Privacy & Data Sovereignty: By default, Cloudflare’s gateway captures all request and response data (including prompts, model replies, tokens, etc.) in its own infrastructure. While Cloudflare allows you to disable logging for privacy compliance, opting out means losing visibility. Otherwise, you are sending potentially sensitive data (user queries, outputs, possibly PII) into Cloudflare’s cloud. Many vendors refer to this as the “black-box” approach: logs and metrics live outside your control. As one analysis notes, this can “force the customer’s data—including PII or proprietary information—to leave their secure environment”. In short, if you need strict data governance or air-gapped compliance, handing off raw prompts/responses to Cloudflare may be unacceptable.
Black-Box Routing: Relatedly, Cloudflare’s dynamic routing and fallback logic is opaque.
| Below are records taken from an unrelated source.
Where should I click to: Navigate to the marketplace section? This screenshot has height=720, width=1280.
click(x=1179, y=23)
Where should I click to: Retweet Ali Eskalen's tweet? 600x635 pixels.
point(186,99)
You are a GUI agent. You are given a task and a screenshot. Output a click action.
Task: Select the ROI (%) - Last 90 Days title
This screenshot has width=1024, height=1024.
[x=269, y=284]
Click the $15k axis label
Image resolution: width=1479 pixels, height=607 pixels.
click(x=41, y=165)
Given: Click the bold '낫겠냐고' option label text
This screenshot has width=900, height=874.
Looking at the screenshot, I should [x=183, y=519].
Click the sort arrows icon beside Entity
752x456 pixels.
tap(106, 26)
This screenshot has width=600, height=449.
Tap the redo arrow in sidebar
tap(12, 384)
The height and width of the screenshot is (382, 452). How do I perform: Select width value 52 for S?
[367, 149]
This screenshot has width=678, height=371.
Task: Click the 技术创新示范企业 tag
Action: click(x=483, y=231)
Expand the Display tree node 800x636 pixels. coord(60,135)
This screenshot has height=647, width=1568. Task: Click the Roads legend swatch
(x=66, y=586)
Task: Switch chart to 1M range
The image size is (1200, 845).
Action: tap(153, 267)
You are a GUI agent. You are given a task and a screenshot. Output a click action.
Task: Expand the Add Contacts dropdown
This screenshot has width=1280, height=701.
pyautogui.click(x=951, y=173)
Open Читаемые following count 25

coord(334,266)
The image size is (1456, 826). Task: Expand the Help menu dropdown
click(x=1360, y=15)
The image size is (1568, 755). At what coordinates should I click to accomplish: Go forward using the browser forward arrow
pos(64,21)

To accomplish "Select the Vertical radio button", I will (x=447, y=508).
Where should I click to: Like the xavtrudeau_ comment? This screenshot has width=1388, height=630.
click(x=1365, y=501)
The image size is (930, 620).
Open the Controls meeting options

Internally, the gateway decides which provider endpoint or cached response to use. Customers cannot see the detailed routing or performance heuristics. This “closed” control plane means you must trust Cloudflare’s algorithms for model selection, caching, and failover, without granular insight. For some organizations (e.g. those under strict audit), this lack of transparency is a hidden cost: you can’t fully certify what happened inside the gateway.

Resource Limits & Scaling: The free plan’s hard limits (daily request caps, log caps) can cause sudden throttling or failures for growing apps. Unlike pay-as-you-go clouds, Cloudflare’s free tier simply stops, not bills. Moving to paid plans can require architectural changes. For example, hitting 100k logs/day without realizing it will drop logging unexpectedly. These operational constraints translate into “hidden” productivity costs; you may need extra DevOps work to handle deleted logs or upgrade mid-stream.

In summary, Cloudflare’s AI Gateway can appear “free,” but any non-trivial deployment must account for Workers usage fees, log/storage needs, and data governance issues.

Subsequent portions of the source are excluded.